Девушки собирают нежность так же, как муравьи строят свой мир из хвои по иголке.
Это у тех, кто умеет копить, где берегут нежность, как прекрасный дар, как жертву.
Марина обняла Черняка. Руки у нее теплее ночных, нагретых за день степных ручьев.
Она сказала:
- Пусть... Я люблю тебя. Я не боюсь.
- Дела надо бояться...
- Не надо бояться. У нас будет счастье.
Черняк улыбнулся сухим, колючим ртом.
- Будет, Маришка, будет! Иди. Завтра в четыре.
Женщина ушла по тропке к увалам, к белой стенке, где был вывален шлак и среди шлака блестели на солнце кусочки острых разноцветных сплавов, как солнечные в дыму искры. По тропке же, тут же - по узенькой, пробитой ногами ленточке - грелась ромашка. Марина шла, нагибаясь быстро, резко, весело, как хлыст.

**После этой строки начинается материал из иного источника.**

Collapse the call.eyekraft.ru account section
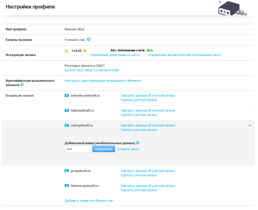This screenshot has height=210, width=258. (x=250, y=125)
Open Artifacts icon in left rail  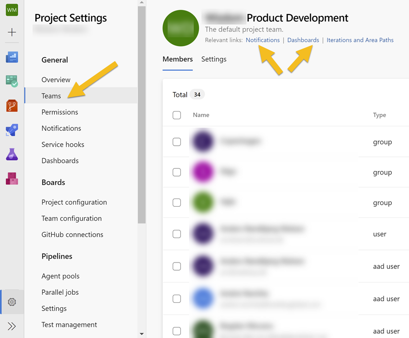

Она собирала в подол по дороге ромашку. Ей казалось, будто она собирает счастье. Вот тропка поднялась. Женщина мелькнула на гребне, обернулась, крикнула - что - не слышно, но хорошее, от чего Черняк засмеялся, - и спустилась под гору.
Черняк сказал одно:
- Ах!..
И сдавил в груди широкой ладонью сердце. Сердце было неспокойное, тяжелое, как камень.
Потом, оглянув кусты, забор, небо, подумал: "Тишина".
И ушел в дом, щелкнув калиткой.
Это был май, утро.
Завтра после заседания, после четырех, один из пятерки тайной организации большевиков должен был взорвать за Екатеринбургом артиллерийские склады.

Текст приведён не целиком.